# Work item:
Every line below is to be quoted exactly, with nothing added or dropped.

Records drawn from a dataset
╔══

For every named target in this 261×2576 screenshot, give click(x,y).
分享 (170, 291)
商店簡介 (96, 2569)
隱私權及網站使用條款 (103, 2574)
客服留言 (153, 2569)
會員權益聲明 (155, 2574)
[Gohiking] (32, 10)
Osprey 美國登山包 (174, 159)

╚══

# Task solution:
For every named target in this 261×2576 screenshot, give click(x,y).
分享 (170, 291)
商店簡介 (96, 2569)
隱私權及網站使用條款 (103, 2574)
客服留言 (153, 2569)
會員權益聲明 (155, 2574)
[Gohiking] (32, 10)
Osprey 美國登山包 (174, 159)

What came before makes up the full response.